Medivir this week joined a short list of four drug developers hoping to advance a project that promises to change the course of osteoarthritis. That few venture here is understandable – arresting or reversing the course of progressive joint damage would be no small feat – and none have made it close to making such a claim (see table below).
The Swedish company thinks it has a chance, and is looking for a partner to push MIV-711 into later-stage studies, but this will be a hard sell. Big companies have shown a notable lack of interest in this space, the phase IIa study that Medivir presented as a win failed on its primary endpoint, and its compound belongs to a class with a long list of failures.
None of this deterred investors, however, who sent Medivir stock up 33% yesterday on the news. After a series of disappointments in hepatitis C that have caused its valuation to halve over the last three years, shareholders are perhaps keen to focus on the positives.
These could only be found among secondary analyses of the 244-patient, phase IIa study that used change on a patient-reported knee pain score over six months as primary endpoint. No difference was seen between the active and placebo arms, a reading that the company defended as expected in a short-term study. MIV-711 is not an analgesic, it pointed out, and an impact on pain should be felt over the longer term, as join degeneration is slowed or stopped.
Whether MIV-711 is capable of changing the course of osteoarthritis remains to be proven, though Medivir claimed that successful secondary endpoints demonstrated its disease-modifying benefits. Joint bone area progression as measured by MRI was significantly reduced in MIV-711 patients, while a benefit on cartilage degradation was seen, although presumably this missed statistical difference.
Still, it will take a bold partner to make a bit bet on this asset. MIV-711 inhibits cathepsin K, which is involved in the breakdown of collagen in bone and cartilage, and belongs to the same class as Merck & Co’s odanacatib. This was shelved as an osteoporosis project last year after being linked to stroke, joining a fairly extensive list of other abandoned cathepsin K inhibitors (Odanacatib’s 15 minutes of fame, 5 September 2016).
|Disease-modifying approaches in osteoarthritis|
|Project||Pharma class||Company||Notes||Trial ID|
|Invossa||TGF beta 1 cell therapy||Tissuegene||Phase III to begin in 2018; data due 2021||NCT03203330; NCT03291470|
|MIV-711||Cathepsin K inhibitor*||Medivir||Phase II toplined Sep 2017||NCT02705625|
|SM04690||Wnt/beta-catenin signalling pathway modulator||Samumed||Phase II interim data presented Aug 2017; more data due in 2018||NCT02536833; NCT03122860|
|TPX-100||Anti-rheumatic||Orthotrophix||Phase II reported Dec 2016||NCT03125499|
|*Only oral agent in clinical development.|
Of the other assets in development, Tissuegene has probably the most advanced one, having listed two large 500-patient phase III trials on Clinicaltrials.gov, slated to begin early next year.

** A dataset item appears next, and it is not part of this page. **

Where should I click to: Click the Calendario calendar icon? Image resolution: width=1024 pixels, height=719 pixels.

Called Invossa, the allogeneic cell therapy comprises human chondrocytes that have been developed to induce cartilage regeneration. The product was launched in South Korea earlier this year via a licensee, and is similar to autologous chondrocyte therapies developed by Tigenix and Vericel, which won approval for cartilage repair.

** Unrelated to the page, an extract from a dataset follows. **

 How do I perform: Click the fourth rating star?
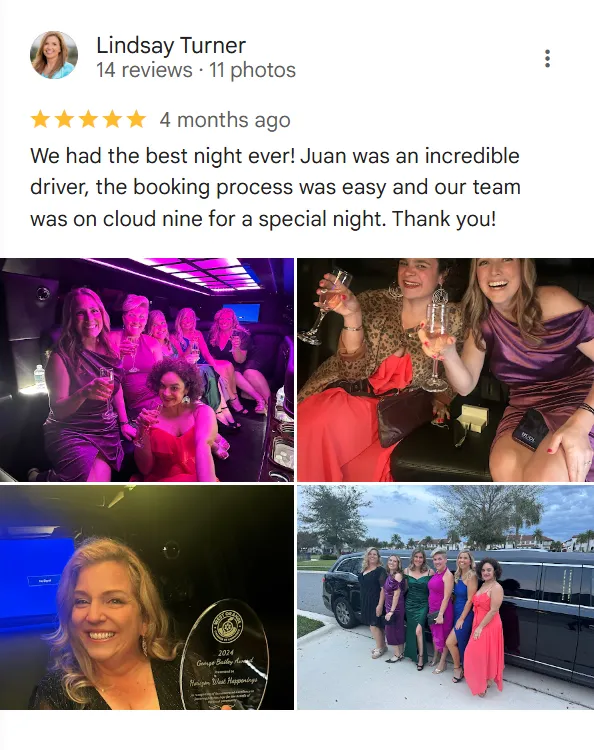click(x=112, y=119)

These are hardly a good proxy, however; both pulled their products in Europe after failing to establish a market, although Vericel is now trying to launch a next-generation therapy, Maci, in the US. Presumably Tissuegene sees greater commercial viability in an off-the-shelf offering.

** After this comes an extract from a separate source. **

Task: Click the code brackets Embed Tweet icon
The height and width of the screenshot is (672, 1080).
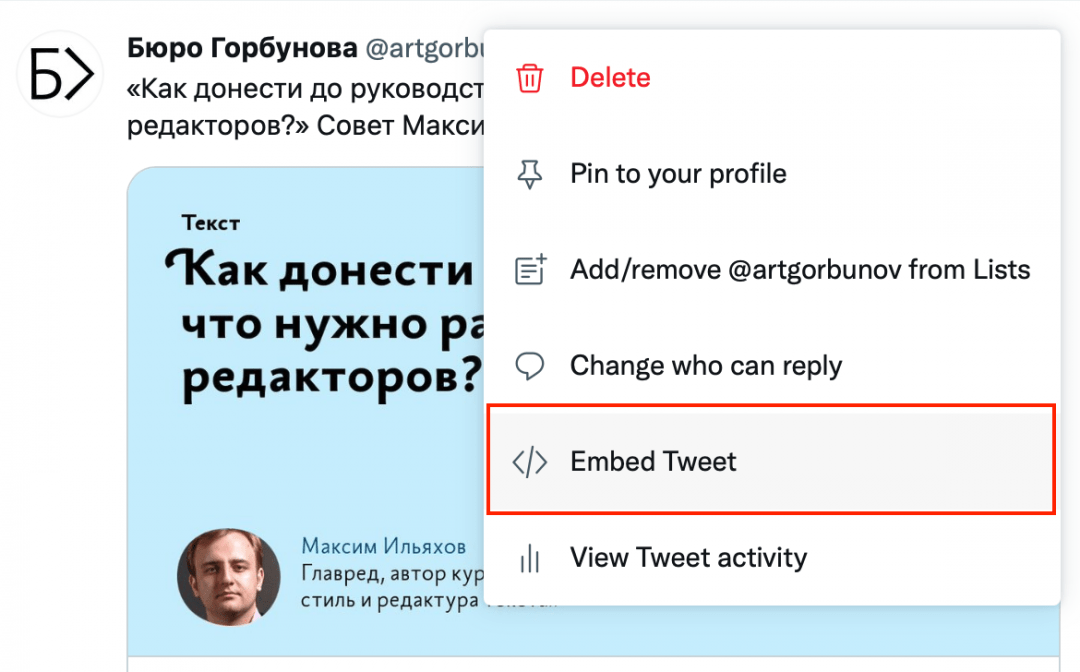Action: tap(530, 461)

Elsewhere, Samumed is in the midst of revealing data from its large US-based phase II programme of SMO4690. The project inhibits Wnt signalling, which is involved in a number of cellular pathways; the private California company believes that its relevance in osteoarthritis relates to a role in the regulation of self-renewal and differentiation of adult stem cells, as well as involvement in increased bone formation and cartilage breakdown.
Interim results from the first study, which was not powered for statistical analysis, yielded some encouraging signals earlier this year; the second should generate data early next year.
Looking less certain to progress is Orthotrophix with TPX-100, after reporting mixed results from a phase II study late last year. Its project is described as a peptide derived from matrix extracellular phosphoglycoprotein, a protein that is involved in bone and cartilage formation; TPX-100 is thought to work by stimulating the production of new hard tissue matrix.
The trial recruited patients with bilateral osteoarthritis – disease in both knees – who were injected with the active ingredient in one knee and placebo in the other. MRI measures failed to detect any difference in cartilage thickness or volume after one year, but various patient-reported measures such as knee daily function demonstrated statistically significant improvements in TPX-100-treated knees.
Subjective measures such as pain and function are notoriously unreliable, particularly when they come from small studies. These developers will have to generate much more convincing long-term evidence of both pain alleviation and joint preservation to achieve a label claim of disease modification – the big win that all are striving for.
They have a long way to go, and all are going to need further funds to get there. But it is hard to see big partners paying big bucks for these projects as they stand today.